TEMPERATURE CONSTRAINTS ON DEFORMATION OF A CAMBRIAN GNEISS IN AN ORDOVICIAN BRITTLE-DUCTILE FAULT ZONE, CENTRAL ARGENTINA
On the westernmost edge of the Sierras de Cordoba, Eastern Sierras Pampeanas, central Argentina, a reverse fault zone thrusts sillimanite-bearing gneisses and schists over chloritic phyllites. The Los Tuneles fault zone provides a unique opportunity to observe deformation and microstructures that formed at depths comparable to the brittle-ductile transition. Protolith sillimanite-bearing gneiss and felsic rocks preserve Regime 3 recrystallization and checkerboard extinction patterns in quartz, and core and mantle structures in feldspars, giving a deformation temperature estimate of 550-650o C. In the cores of boudinaged amphibolites, chevron folds of a layered meta-sedimentary rock have been overgrown by post-folding, euhedral new hornblende grains. At the margins of these boudins, the chevron folds were deformed into a planar fabric during amphibolite grade deformation. Timing of this high temperature event is based on U-Pb ages of metamorphic monazites from paragneisses of the central Sierras de Cordoba and is constrained at 515-520 Ma.

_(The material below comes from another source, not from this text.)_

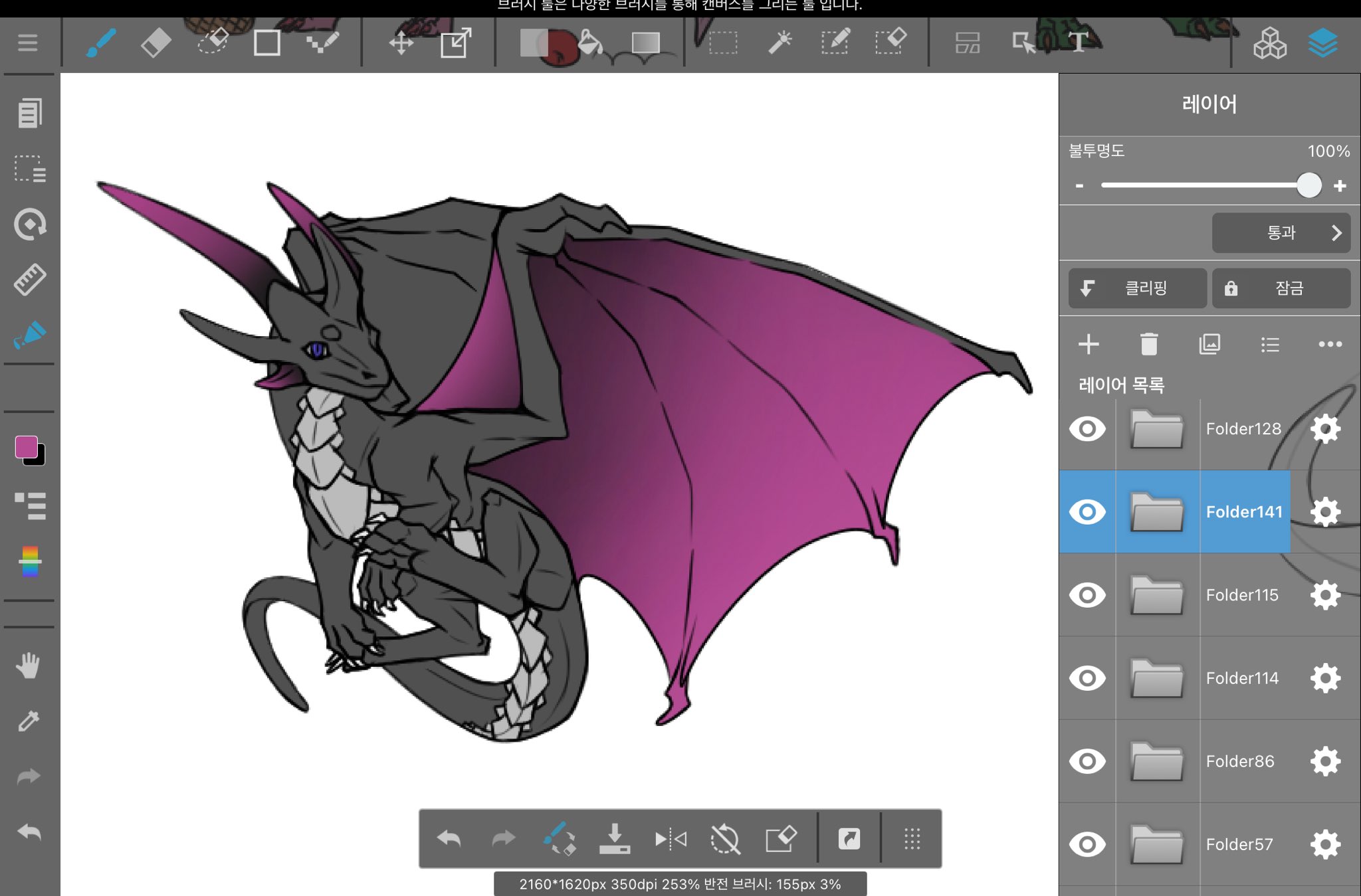Open the 통과 blend mode dropdown

coord(1281,233)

The fault zone contains a 2km wide zone of west-directed shear bands. In this zone, quartz grains preserve undulatory extinction, deformation bands and Regime 1 grain boundary migration. Muscovites grains are kinked, but feldspars have remained rigid
. These microstructures lead to a deformation temperature estimate of 250-350 oC. Assuming a "normal" geothermal gradient, this constrains depth to ca. 8-12km during deformation. Numerous pseudotachylyte veins, consistent with brittle-ductile deformation, are present in the shear-banded gneisses above a brittle fault contact with the phyllite. The chloritic phyllites below the fault exhibit pressure solution structures that are kinked. Subgrain formation and a good grain shape preferred orientation in quartz grains in the phyllites also indicate temperatures of 300-350o C. The microstructures observed are consistent with movement of the hanging wall through the brittle-ductile transition on the Los Tuneles Zone. Movement is presumed to be correlative with late Ordovician shearing that occurred elsewhere in the region as a result of terrane amalgamation on the margin of Gondwana.